(Pixel coordinate grounding data)
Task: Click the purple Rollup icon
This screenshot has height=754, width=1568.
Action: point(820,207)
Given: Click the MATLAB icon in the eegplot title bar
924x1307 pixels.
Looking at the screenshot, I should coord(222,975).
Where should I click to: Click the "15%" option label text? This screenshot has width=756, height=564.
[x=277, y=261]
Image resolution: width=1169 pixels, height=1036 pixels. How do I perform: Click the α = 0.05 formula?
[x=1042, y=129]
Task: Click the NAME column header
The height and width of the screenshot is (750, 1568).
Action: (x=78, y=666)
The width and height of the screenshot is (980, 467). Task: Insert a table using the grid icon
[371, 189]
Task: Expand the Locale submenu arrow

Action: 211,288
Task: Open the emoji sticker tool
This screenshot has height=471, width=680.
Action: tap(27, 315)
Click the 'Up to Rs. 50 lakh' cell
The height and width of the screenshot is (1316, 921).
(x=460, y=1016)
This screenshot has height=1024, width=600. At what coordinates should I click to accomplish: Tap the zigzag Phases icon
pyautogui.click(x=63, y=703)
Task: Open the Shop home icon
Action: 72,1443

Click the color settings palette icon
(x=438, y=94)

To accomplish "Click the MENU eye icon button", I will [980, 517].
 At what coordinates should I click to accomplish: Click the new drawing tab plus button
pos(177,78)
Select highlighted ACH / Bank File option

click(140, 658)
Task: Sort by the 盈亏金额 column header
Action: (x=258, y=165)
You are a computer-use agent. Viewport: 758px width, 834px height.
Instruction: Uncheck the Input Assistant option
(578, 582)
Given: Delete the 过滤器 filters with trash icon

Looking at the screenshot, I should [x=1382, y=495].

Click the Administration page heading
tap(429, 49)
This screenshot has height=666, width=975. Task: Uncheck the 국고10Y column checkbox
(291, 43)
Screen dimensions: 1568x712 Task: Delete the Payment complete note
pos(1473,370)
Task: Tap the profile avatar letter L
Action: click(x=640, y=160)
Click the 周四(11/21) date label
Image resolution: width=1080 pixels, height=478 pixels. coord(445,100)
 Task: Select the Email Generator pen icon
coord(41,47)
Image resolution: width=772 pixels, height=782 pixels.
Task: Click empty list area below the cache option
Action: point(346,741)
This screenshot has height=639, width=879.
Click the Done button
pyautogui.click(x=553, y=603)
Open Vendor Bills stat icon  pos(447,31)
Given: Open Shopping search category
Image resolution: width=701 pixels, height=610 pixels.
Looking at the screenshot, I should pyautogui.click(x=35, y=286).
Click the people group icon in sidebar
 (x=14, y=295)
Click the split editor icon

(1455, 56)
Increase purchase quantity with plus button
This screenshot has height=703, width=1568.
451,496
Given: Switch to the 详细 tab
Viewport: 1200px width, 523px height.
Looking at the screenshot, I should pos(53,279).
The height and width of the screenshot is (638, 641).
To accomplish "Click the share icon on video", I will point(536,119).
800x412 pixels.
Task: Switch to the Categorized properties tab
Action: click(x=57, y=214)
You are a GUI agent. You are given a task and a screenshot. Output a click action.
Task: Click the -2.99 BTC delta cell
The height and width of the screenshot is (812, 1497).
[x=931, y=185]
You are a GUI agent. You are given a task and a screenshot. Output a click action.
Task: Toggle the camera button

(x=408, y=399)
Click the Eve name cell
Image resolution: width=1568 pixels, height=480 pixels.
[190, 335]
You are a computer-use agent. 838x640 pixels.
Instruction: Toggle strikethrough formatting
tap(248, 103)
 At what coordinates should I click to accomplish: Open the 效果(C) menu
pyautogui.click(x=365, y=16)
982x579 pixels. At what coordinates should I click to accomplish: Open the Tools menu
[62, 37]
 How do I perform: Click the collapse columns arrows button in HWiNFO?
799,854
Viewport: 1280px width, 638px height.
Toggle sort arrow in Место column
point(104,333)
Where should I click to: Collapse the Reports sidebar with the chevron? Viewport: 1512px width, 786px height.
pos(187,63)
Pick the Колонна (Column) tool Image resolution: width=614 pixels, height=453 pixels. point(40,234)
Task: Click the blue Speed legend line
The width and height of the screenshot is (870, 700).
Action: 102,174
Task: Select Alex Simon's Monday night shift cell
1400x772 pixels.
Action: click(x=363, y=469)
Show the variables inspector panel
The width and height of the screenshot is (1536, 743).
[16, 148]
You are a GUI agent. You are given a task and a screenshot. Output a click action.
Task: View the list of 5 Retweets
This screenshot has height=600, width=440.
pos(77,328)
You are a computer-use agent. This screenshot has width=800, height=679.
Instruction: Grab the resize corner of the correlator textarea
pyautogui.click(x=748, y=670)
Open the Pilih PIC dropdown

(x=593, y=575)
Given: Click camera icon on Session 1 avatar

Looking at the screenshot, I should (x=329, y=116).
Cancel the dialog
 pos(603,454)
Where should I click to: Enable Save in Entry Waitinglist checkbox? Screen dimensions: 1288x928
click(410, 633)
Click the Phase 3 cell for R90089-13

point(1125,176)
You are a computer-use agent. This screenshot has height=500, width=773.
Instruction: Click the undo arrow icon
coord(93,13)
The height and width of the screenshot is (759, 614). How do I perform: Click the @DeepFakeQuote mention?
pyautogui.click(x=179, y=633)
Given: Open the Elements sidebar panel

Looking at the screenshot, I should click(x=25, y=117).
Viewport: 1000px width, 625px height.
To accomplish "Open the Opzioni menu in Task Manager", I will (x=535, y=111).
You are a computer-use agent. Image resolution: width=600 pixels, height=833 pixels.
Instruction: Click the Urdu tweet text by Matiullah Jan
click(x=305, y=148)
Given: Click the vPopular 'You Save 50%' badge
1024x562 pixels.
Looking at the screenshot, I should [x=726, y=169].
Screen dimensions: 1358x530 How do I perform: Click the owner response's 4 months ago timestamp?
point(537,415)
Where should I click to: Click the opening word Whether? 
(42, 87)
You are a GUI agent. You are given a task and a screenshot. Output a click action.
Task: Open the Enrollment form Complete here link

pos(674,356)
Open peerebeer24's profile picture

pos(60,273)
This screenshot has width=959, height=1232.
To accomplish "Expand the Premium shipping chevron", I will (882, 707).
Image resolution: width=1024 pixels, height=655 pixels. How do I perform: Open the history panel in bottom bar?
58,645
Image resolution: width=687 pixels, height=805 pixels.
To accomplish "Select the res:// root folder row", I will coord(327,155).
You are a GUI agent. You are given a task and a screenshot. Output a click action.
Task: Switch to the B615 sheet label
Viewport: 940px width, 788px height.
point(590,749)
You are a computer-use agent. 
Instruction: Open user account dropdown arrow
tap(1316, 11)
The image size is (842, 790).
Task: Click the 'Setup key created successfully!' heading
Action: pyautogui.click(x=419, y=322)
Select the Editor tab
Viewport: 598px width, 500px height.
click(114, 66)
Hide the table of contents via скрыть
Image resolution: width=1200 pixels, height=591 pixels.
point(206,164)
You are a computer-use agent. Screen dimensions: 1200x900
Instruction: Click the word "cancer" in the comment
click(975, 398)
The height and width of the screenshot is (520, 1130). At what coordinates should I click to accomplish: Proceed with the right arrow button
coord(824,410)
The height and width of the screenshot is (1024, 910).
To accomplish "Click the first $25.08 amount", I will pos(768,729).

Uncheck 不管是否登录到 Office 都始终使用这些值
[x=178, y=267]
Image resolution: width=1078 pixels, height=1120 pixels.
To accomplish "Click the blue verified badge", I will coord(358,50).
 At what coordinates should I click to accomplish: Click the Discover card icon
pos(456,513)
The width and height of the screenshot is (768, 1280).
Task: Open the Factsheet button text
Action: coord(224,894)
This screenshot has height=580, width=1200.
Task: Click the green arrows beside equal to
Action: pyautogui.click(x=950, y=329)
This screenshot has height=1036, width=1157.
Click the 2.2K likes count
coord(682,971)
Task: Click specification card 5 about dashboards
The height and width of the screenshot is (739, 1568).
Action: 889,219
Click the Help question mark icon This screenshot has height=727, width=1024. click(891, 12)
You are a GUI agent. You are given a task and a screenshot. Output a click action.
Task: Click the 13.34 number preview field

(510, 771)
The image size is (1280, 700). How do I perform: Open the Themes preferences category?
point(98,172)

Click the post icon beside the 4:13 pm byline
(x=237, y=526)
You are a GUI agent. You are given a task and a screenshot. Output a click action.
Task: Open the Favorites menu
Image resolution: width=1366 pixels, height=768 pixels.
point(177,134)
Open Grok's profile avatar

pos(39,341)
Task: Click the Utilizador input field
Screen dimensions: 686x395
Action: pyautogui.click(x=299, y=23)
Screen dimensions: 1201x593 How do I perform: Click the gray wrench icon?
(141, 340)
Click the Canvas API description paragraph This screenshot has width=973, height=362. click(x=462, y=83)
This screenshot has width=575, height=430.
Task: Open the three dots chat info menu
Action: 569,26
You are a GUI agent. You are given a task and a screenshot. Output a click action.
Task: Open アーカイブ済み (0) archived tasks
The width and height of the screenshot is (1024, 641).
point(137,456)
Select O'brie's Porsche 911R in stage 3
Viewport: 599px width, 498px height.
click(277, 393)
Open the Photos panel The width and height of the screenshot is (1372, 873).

▸ **YOUR GOAL**: Copy out the range of lines above starting at the line with "Click the people group icon in sidebar" and ending at the line with "Click the Eve name cell", exactly and including both.

▸ **REPLY TO THE EXERCISE**:
Click the people group icon in sidebar
 (x=14, y=295)
Click the split editor icon

(1455, 56)
Increase purchase quantity with plus button
This screenshot has height=703, width=1568.
451,496
Given: Switch to the 详细 tab
Viewport: 1200px width, 523px height.
Looking at the screenshot, I should pos(53,279).
The height and width of the screenshot is (638, 641).
To accomplish "Click the share icon on video", I will point(536,119).
800x412 pixels.
Task: Switch to the Categorized properties tab
Action: click(x=57, y=214)
You are a GUI agent. You are given a task and a screenshot. Output a click action.
Task: Click the -2.99 BTC delta cell
The height and width of the screenshot is (812, 1497).
[x=931, y=185]
You are a GUI agent. You are given a task and a screenshot. Output a click action.
Task: Toggle the camera button

(x=408, y=399)
Click the Eve name cell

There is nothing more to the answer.